Atualizado em 05/09/2021 às 17:58

Há tantos pensamentos, tantas coisas a abordar, porque escrever é fazer com que as ideias deixem de ser ondas elétricas cerebrais para se transformar em um código gráfico. Escrevendo, busco equilibrar-me. Diante de uma tela em branco, a dificuldade não é pensar num tema, mas escolhê-lo. Imensidões passam num lapso. Poderia ser isso, ou aquilo. Mas vamos tentar uma temática universal, largando o personalismo, na medida do possível.

Várias memórias da infância passam por aqui, mas as deixo adormecidas. São momentos sobre o telhado da minha casa aos 3 anos, ou o Colégio Imaculada Conceição com seu teatro de fantoches aos 5 anos. Lembranças bem intensas e coloridas. Qual o motivo de terem tamanha força, luz e cor?

Existem os nomes próprios estranhos. Li o livro “O Idílio de Pórcia e Leolino”, de Dário Teixeira Cotrim, uma história que se passa no começo do século 19, e já inspirou extensos cordéis. A julgar pelo nome dos protagonistas, podem-se deduzir todos os demais. Porém não falarei disso. É livro histórico, sobre o qual já escrevi, cheio de referências, com tudo escrito pelas normas técnicas, fruto de árdua pesquisa.

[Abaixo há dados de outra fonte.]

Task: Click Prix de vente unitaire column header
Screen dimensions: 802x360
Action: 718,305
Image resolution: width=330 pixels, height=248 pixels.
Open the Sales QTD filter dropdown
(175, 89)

Lembro-me de palavras novas, que penso olhar no dicionário, mas elas passam se não pesquiso na hora. Outras são corriqueiras, porém, quando preciso delas, somem. Mas não me conformo. Vou ligando várias ideias para ver se aquela palavra vem. Acaba voltando, porém numa hora em que já não preciso mais dela, por tê-la substituído, ainda que por outra menos exata.

Ou falar dos nomes inventados para denominar empresas de Montes Claros, que são criados unindo o ramo de negócio com a palavra Montes ou Claros. Desculpem-me, mas o nome “Rolamontes” não agrada na sonoridade e nem nas ideias que nos remontam. Ainda assim, está aqui a publicidade grátis.

Ou as pessoas em situação de rua, que são muitas e me sensibilizam, sejam por estar sujeitas a violência urbana, por sofrerem as intempéries do tempo, não terem nada, muito menos segurança, e o óbvio, não há banho nem privacidade e nem têm o que comer. A sociedade os quer invisíveis.

Ou a população flutuante, sobre a qual já falei vezes sem conta. São os doentes que vêm em busca de consultas ou exames em Montes Claros. Saem de casa às 2h ou 3h. Raramente chegam de carro próprio. Vêm de táxi fretado, ou van ou ônibus da prefeitura. Ficam ao sol, sem pouso, esperando algo ou alguém, sem almoço, sem banheiro, durante todo o dia, partindo daqui à noitinha. Ficam ao léu na Praça Honorato Alves, em frente à Santa Casa. Com sol forte ou quando chove, ampliam-se seus sofrimentos. Estão doentes, com medo, passando por expectativas agoniantes e ainda têm de viver mais essa prova de fogo de espera e de angústia.

Há nove anos, falei com 11 pessoas com mais de 80 anos para coletar a história de Irmã Beata. Escrevi textos sobre ela, inclusive para a Revista Plataforma, para a qual eu trabalhava como repórter. Desde então, recolho imagens da freira, e tenciono escrever mais sobre ela. Coleciono histórias e imagens, sejam retratos, pinturas ou desenhos. A memória coletiva da cidade pede por isso.

Sobre qualquer um desses temas, eu poderia escrever, destrinchá-los, mas decidi apenas enumerá-los.